Donald Trump is a hardliner. Until he’s not. Donald Trump is open to compromise. Until he’s not.
The president — yet again — on Thursday reversed himself on a major issue by ending his administration’s practice of separating migrant families. In doing so, he bowed to all kinds of pressure: from his wife and daughter, from human rights groups, from Democratic members — and even from his fellow Republicans.
“We want to keep families together. At the same time, we have to be strong on the border,” Trump told reporters Wednesday, sounding very much like a chief executive who wants to have it both ways.
The president often says one thing only to contradict it hours or a day later. And when Trump realizes he cannot have it both ways — or that he has tweeted or said something potentially damaging — he simply heads in the opposite direction.
The crisis set off by the “zero tolerance” policy of splitting migrant children from their parents so the adults could be detained awaiting trial for the misdemeanor of attempting to enter the country illegally is merely the latest example of Trump’s penchant for contradiction and flip-flops. Here are some other top examples.

= Data provided =
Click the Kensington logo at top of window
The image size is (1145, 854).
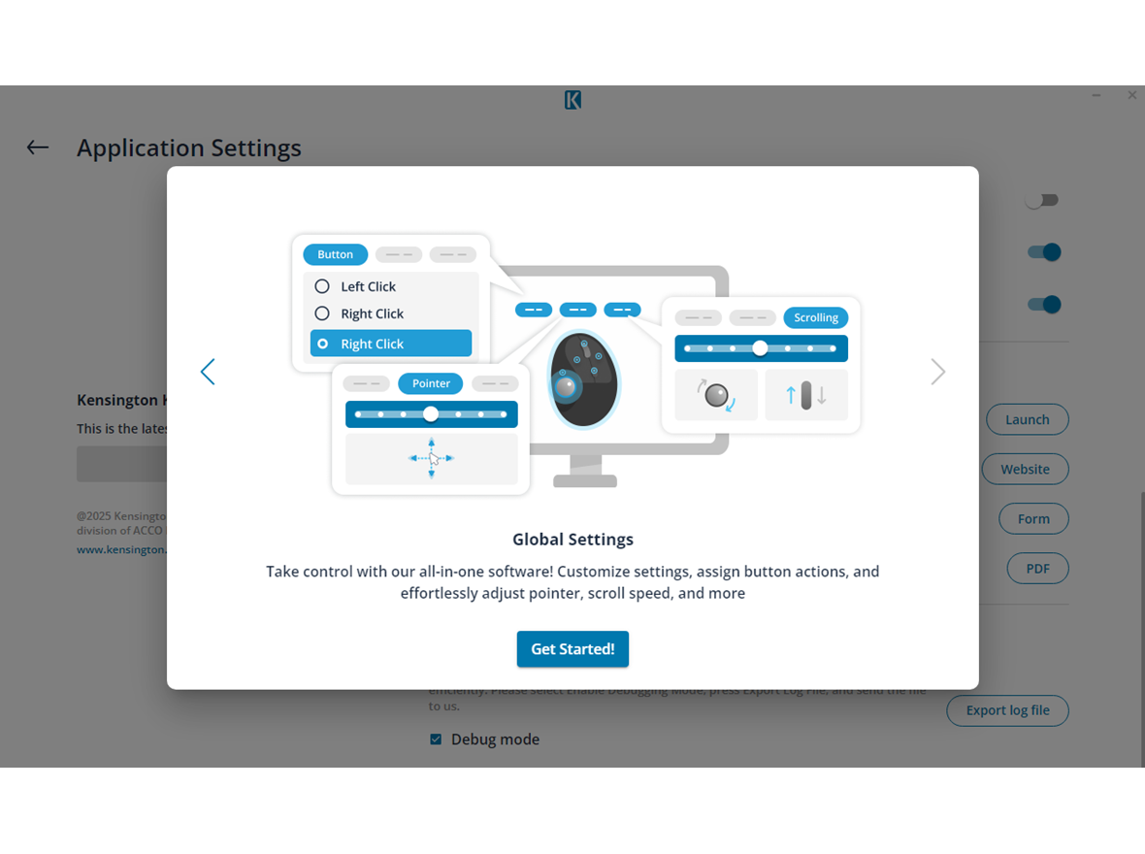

= Direction =
Reproduce, word for word, the stretch of the article on the president's reversals from "The president often" through "the opposite direction.".

= Output for this task =
The president often says one thing only to contradict it hours or a day later. And when Trump realizes he cannot have it both ways — or that he has tweeted or said something potentially damaging — he simply heads in the opposite direction.